The occasional women who did sit were even more frightening, making the entire court feel like they were still in short trousers. When I snuffled my way through a plea, suffering from a stinking cold, one of them first jailed my client and then said, "And as for you, Mr Reid, go home and go to bed!" Howls of court laughter, swiftly silenced by a basilisk stare.

Police evidence was holy writ, acquittals in an assault PC trial were only secured if the officer, when asked to dock ID his assailant, pointed triumphantly to the list caller.Knowledge or Guilt

It was just as bad if you worked in the court system.

I remember the first Nigerian appointed as a court clerk having her name deliberately mispronounced by every police jailer in the building. She is now a district judge.

Now it has changed to the point that it is my hillbilly client who complains:

"Bruce, what chance do I stand on a domestic, with three women on the bench?"

My local benches are perceptive, humane and reflect their community, so I was disturbed to read the reply of the Chair of the Magistrates' Association in the last Advocate when he was asked if the prosecution is obliged to prove its case.

Traditionally the answer was, simply, "Yes".

He doesn't seem to agree. Instead, he replied that, if a defendant knows he is guilty, then he should plead guilty, and that, if the defendant thought otherwise, then it was up to the CPS to prove it.

Pardon? When did that tradition change? The burden of proof is not an optional extra. Isn't it the job of the Crown to prove its case ? full stop? If they cannot, it is not an offence. Bankers won't admit fault, why should a burglar? Where did he get the idea that, just because a man is guilty, he's got to admit it?

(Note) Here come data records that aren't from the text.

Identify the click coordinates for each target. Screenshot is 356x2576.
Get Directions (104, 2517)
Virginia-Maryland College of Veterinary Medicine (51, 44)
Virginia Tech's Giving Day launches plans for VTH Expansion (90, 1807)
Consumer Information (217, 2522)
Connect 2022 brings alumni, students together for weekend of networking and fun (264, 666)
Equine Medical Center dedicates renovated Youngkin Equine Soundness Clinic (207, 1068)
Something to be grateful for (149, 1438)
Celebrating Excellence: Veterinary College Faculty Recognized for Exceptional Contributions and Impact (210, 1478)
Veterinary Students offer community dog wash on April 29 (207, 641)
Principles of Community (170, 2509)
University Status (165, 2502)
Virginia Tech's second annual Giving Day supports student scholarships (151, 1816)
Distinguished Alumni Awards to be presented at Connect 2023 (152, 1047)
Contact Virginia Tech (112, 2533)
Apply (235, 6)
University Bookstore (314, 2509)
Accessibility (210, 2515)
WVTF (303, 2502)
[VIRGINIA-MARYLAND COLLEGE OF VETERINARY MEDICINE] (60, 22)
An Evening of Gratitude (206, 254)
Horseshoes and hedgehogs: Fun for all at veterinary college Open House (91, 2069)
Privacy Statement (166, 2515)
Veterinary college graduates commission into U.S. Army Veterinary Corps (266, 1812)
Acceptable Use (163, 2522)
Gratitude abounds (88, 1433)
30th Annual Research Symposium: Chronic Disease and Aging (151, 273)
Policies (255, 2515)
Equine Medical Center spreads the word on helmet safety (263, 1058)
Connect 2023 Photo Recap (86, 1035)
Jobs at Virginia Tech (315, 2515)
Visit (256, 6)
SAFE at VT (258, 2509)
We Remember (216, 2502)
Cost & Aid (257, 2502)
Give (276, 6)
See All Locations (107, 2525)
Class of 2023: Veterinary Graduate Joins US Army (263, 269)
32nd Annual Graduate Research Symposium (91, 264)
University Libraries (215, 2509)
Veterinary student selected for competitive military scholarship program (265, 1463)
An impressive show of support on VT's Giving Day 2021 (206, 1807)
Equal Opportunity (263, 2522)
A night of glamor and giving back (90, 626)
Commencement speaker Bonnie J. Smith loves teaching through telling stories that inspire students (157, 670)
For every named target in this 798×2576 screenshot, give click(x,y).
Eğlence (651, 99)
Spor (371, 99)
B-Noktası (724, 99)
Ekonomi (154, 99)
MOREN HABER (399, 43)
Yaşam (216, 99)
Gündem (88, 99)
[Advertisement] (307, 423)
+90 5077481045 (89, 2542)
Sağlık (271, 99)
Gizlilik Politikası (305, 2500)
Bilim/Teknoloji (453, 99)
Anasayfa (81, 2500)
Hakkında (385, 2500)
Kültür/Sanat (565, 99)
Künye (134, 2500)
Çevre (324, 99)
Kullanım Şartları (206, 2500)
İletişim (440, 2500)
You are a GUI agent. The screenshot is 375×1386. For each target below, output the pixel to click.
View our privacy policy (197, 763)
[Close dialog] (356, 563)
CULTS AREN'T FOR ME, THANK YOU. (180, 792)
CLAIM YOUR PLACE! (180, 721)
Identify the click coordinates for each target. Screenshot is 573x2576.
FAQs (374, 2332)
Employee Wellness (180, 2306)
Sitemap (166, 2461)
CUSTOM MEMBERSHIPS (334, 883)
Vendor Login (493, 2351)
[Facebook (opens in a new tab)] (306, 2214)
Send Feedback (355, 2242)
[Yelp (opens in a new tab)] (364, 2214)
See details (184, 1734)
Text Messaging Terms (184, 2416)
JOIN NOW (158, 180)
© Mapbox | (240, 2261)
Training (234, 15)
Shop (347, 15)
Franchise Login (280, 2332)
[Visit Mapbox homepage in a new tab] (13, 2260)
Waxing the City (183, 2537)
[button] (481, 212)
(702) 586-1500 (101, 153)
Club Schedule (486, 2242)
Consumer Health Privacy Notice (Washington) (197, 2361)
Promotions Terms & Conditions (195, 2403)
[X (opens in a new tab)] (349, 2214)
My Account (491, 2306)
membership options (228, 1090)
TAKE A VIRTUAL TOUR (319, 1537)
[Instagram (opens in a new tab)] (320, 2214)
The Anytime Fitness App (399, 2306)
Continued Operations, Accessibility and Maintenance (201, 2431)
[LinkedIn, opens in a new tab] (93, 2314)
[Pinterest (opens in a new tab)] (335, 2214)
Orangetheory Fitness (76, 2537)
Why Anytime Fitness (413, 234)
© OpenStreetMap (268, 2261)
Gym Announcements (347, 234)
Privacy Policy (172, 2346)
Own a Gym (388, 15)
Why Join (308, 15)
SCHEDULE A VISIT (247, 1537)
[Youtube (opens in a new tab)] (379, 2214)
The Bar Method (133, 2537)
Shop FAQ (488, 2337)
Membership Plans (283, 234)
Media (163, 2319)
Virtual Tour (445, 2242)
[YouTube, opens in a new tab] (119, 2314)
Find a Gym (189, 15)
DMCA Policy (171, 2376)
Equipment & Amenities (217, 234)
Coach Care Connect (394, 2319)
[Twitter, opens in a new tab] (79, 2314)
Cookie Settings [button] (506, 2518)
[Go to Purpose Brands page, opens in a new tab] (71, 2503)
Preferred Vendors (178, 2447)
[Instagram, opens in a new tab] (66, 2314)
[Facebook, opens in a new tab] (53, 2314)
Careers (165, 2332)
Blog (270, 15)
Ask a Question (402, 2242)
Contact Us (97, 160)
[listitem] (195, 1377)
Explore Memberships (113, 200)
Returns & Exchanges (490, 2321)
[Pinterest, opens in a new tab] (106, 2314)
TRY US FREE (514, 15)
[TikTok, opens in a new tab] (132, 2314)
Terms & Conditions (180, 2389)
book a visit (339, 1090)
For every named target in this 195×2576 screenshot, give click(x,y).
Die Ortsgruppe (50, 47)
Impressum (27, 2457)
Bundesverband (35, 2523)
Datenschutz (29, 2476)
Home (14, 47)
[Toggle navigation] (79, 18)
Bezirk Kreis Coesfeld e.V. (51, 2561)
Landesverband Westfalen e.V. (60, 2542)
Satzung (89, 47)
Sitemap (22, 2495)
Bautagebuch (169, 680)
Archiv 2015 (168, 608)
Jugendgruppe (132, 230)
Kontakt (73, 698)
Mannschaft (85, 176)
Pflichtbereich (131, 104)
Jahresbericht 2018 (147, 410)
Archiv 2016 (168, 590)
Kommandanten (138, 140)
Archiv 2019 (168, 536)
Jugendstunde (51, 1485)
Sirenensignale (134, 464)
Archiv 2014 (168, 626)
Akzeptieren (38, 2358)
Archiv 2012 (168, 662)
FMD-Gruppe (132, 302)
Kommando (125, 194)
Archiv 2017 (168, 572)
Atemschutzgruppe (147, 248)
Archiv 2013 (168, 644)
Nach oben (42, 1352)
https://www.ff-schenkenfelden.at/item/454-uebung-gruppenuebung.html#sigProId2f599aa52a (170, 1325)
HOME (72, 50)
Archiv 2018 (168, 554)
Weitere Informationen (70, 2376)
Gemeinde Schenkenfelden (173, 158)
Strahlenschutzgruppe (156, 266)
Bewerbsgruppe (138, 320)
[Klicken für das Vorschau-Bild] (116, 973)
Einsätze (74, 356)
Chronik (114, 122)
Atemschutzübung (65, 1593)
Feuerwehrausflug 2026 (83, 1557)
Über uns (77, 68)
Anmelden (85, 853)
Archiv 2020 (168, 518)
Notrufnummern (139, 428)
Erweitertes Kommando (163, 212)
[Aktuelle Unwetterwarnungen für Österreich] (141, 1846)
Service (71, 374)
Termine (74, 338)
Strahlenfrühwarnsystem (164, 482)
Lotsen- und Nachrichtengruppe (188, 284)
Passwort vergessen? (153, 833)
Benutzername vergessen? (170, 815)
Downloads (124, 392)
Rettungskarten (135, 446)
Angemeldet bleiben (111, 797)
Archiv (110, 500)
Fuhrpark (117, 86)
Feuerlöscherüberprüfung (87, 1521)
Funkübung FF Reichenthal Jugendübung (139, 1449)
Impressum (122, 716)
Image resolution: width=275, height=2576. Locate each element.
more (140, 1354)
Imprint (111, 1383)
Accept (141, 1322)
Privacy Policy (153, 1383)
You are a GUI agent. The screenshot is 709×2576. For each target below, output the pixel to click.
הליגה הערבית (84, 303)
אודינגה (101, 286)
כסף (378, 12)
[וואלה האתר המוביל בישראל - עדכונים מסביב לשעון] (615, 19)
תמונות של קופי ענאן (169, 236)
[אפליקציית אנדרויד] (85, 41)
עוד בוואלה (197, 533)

Probably sitting on the same committee who devised the "Stop Delaying Justice!" initiative, the committee whose invitation to defence solicitors seems to have got lost in the secure e-mail ? but the CPS, Justices' Clerk's Society and HMCTS somehow managed without us. Did no-one notice the empty chair?

Never thought I would line up with those Colonel Blimps of yesteryear; but they would never have come out with that one.

On a positive note, you should all read R v Newell 2012 EWCA Crim 650, where the Court of Appeal has something sensible to say about using the information given on pleas and case management hearing forms. I am now completing PCMH forms, albeit cryptically.